A fresh knot tied itself in her stomach. “I—”
“Don’t sweat it, Kate. We’ll both forget this tête-à-tête ever happened. No one will ever learn from me that Kate Stockwell possesses tear ducts.”
Kate’s tears ceased. “Remind me why I ever wanted to shackle myself to you. Oh, wait. I remember. It was that scintillating sense of humor.” She listened to the cutting tone of her voice with something akin to horror. That wasn’t her talking. She wasn’t a cold, cutting woman.
She was an art therapist, for pity’s sake. She spent her life helping people. Troubled children, most specifically. She didn’t engage in verbal warfare with others.
Brett leaned over and looked in her face.
It took everything she possessed not to back away. “What are you looking at?”
He straightened and shrugged, disinterested. “Just seeing if that bit of vulnerability ran off your face along with the mascara and makeup.” Then he smiled humorlessly and walked out of the sunroom.
Kate’s hands curled. She angled her chin and glanced around the sunroom. It was filled with carefully tended plants, antiques, comfortable furnishings. The Texas sun shafted diagonally in through the windows, golden and bright and warm.
One might actually think the house she stood in was filled with that same warmth. But she knew differently. Her cold and cutting father had seen to that.
“Damn you, Caine Stockwell,” she murmured under her breath. He was her father. She knew that a part of her loved him, despite everything. But another part, a part she felt guilty in admitting to, detested him. For his coldness and abusiveness to his family. For his manipulations. For his lies.

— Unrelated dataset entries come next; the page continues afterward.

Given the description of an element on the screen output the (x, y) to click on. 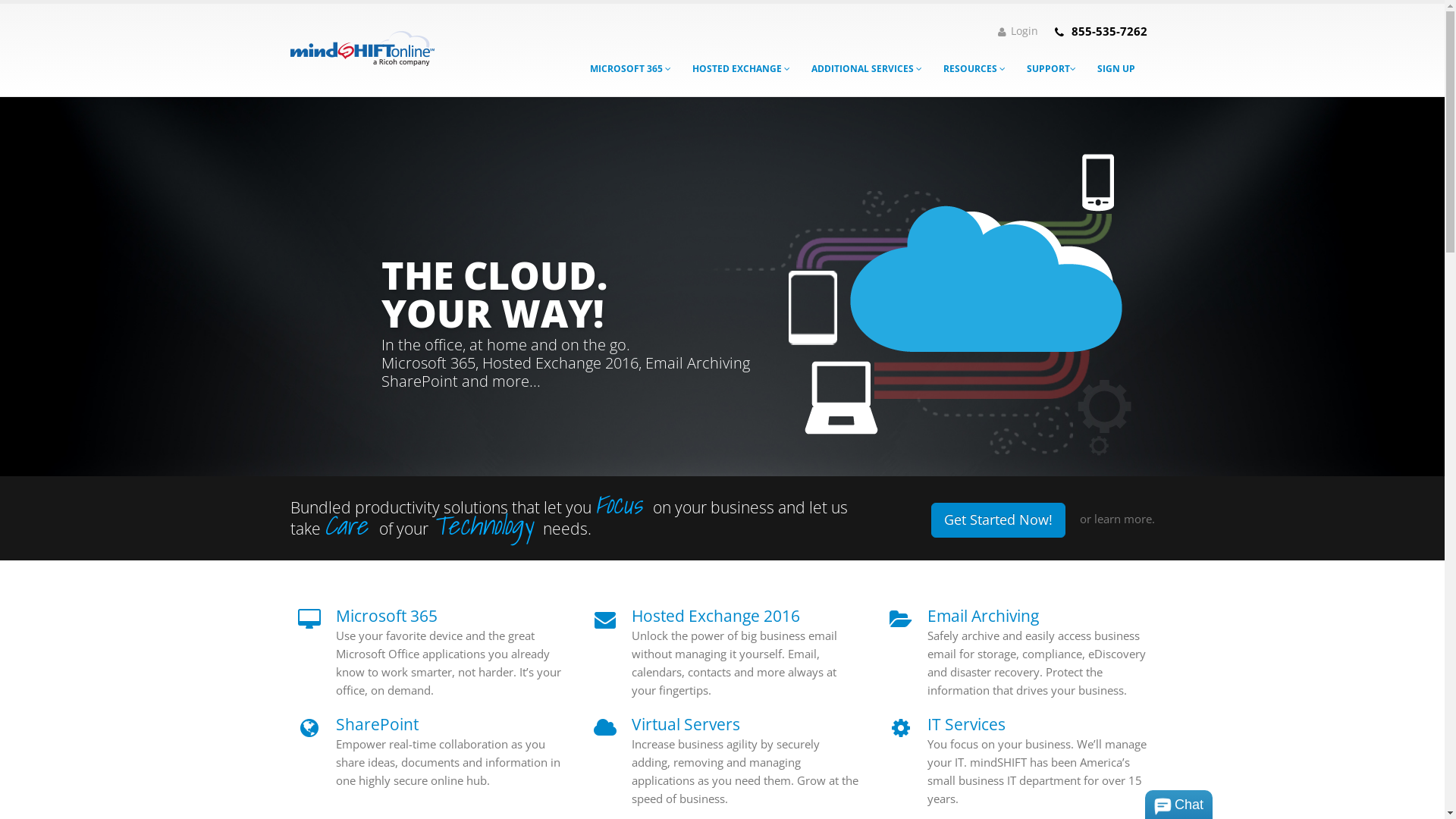
SharePoint Element type: text (376, 723)
Get Started Now! Element type: text (998, 519)
SUPPORT Element type: text (1050, 68)
learn more. Element type: text (1123, 518)
Hosted Exchange 2016 Element type: text (714, 615)
RESOURCES Element type: text (973, 68)
Microsoft 365 Element type: text (385, 615)
Email Archiving Element type: text (982, 615)
IT Services Element type: text (965, 723)
SIGN UP Element type: text (1116, 68)
MICROSOFT 365 Element type: text (629, 68)
Login Element type: text (1017, 30)
Virtual Servers Element type: text (684, 723)
ADDITIONAL SERVICES Element type: text (865, 68)
HOSTED EXCHANGE Element type: text (741, 68)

The biggest lie of which had brought Brett Larson back into Kate’s life.
Her hands were shaking again. She drew in a long breath and went into the hall, stopping to check her reflection in one of the framed mirrors that hung on the wall, along with an extensive collection of paintings. Stockwell ancestors. Oils. All originals. Her father would never have settled for anything less hanging on the hallowed walls of his mansion.
Her eyes looked a little red-rimmed, but she didn’t have mascara running down her face.
Other than that, she looked much like she always did. Dark brown hair. Blue eyes. A face that was too narrow, a nose that was too long. Overall, she guessed she was presentable. There had even been a time when Brett had called her beautiful, and she’d believed it. Felt it.
But that time was past. Long past.
Now, she was just a woman who tried to help other people’s children deal with their problems. She was successful enough at it, found it fulfilling and rewarding enough that, usually, she managed to forget what she really was.
A useless shell of a woman.
She looked down and realized she still held Brett’s handkerchief crumpled in her fist. She pressed it to her cheek for a moment. Smelling the seductively male scent of him that clung to the folded, pressed-edged, square.
She was also a member of the Stockwell family, she reminded herself silently. She’d been part of the decision she and her brothers had made to right as many of the wrongs committed by their father as they could. And part of that meant finding their mother. If she really was still alive, as their findings suggested.